1. New taxonomic classification of the Andean Amaryllidaceae. A new species of Paramongaia, P. multiflora, and of Rauhia, R. albescens, were described from Peru by ARS scientists in Miami, FLorida. An updated tree of life analysis of aligned DNA sequences across the Andean Amaryllidaceae that groups both Paramongaia species with three species of Clinanthus was presented. An expanded concept of the genus Paramongaia for all five species was proposed and the necessary taxonomic changes were made. Paramongaia was morphologically delimited from Clinanthus by the erect, uniformly waxy leaves, the fusion of the floral bracts on one side, and the insertion of the free filaments below the rim of the staminal cup. A key to the species of Paramongaia was provided. ARS scientists, at Miami, Florida, additionally presented some taxonomic notes on the genus Stenomesson. This research advances the taxonomic classification of the Amaryllidaceae.

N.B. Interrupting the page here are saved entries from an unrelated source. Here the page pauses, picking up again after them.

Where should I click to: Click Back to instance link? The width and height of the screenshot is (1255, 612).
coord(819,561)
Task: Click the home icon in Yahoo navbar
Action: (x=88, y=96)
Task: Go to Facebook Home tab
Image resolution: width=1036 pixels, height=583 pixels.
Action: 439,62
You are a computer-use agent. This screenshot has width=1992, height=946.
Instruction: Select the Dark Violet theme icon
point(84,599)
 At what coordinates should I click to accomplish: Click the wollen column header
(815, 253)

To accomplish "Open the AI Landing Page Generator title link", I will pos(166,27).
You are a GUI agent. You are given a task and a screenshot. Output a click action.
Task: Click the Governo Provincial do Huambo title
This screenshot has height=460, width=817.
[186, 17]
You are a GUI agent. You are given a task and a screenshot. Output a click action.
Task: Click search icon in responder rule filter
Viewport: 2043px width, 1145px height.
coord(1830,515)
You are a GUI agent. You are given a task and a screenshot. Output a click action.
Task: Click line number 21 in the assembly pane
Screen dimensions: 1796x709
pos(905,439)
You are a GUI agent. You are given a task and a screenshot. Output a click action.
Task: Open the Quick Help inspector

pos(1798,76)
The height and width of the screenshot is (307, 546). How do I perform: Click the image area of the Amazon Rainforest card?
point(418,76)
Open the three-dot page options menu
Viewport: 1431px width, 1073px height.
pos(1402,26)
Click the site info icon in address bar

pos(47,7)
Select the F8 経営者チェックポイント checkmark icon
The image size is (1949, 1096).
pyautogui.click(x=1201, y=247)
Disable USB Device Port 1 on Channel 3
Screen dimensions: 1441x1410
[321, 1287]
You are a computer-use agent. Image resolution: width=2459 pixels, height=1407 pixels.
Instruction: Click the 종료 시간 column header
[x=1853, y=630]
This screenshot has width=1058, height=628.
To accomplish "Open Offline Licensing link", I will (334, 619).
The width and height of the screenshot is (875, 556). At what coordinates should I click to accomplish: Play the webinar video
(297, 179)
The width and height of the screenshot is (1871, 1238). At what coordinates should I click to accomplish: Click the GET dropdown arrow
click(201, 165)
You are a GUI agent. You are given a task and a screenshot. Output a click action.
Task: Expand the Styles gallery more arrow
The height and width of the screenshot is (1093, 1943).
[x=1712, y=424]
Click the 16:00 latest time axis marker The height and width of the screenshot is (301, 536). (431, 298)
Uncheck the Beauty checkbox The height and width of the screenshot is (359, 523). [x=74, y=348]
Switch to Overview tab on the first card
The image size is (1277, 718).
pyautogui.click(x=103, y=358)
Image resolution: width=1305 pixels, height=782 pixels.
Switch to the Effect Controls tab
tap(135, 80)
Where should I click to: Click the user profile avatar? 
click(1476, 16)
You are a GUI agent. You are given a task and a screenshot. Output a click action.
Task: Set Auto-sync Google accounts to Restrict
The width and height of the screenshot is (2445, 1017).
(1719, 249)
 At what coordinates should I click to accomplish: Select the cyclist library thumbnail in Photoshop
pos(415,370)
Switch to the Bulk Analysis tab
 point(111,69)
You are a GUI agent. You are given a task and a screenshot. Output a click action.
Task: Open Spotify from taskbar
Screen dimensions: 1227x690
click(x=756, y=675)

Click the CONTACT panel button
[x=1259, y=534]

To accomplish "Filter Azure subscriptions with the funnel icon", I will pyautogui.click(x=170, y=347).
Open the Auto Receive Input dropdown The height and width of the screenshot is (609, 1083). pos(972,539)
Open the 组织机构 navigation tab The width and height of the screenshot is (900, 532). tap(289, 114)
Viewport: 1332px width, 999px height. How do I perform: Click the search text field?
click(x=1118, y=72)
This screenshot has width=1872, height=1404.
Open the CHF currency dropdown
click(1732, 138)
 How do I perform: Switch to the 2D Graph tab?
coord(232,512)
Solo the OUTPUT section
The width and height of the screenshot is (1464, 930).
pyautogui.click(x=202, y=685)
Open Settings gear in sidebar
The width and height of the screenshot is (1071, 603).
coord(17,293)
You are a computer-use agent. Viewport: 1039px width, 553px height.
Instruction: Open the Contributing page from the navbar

2. Discovery of new Amaryllidaceae species. ARS scientists in Miami, Florida, described two new species from South America that belong to the amaryllis family (Amaryllidaceae), an important group of ornamental flower bulbs. Clinanthus inflatus and Ismene virescens) are both found in the Andes of Peru. ARS scientists, at Miami, Florida, also transferred a mis-diagnosed name, Stenomesson rubrum, into Clinanthus as C. ruber. This contribution clarifies the taxonomy of this highly diverse ornamental family and increases our understanding of its biodiversity in the Americas.
Meerow, A.W., Nakamura, K. 2019. Two new species of Peruvian Amaryllidaceae, an expanded concept of the genus Paramongaia, and taxonomic notes in Stenomesson. Phytotaxa. 416(2):184-196.
Meerow, A.W., Cano Echevarria, A.A. 2019. Taxonomic novelties in Amaryllidaceae from the Department of Ancash, Peru, and a new combination in Clinanthus. PHYTOKEYS. 131:115-126.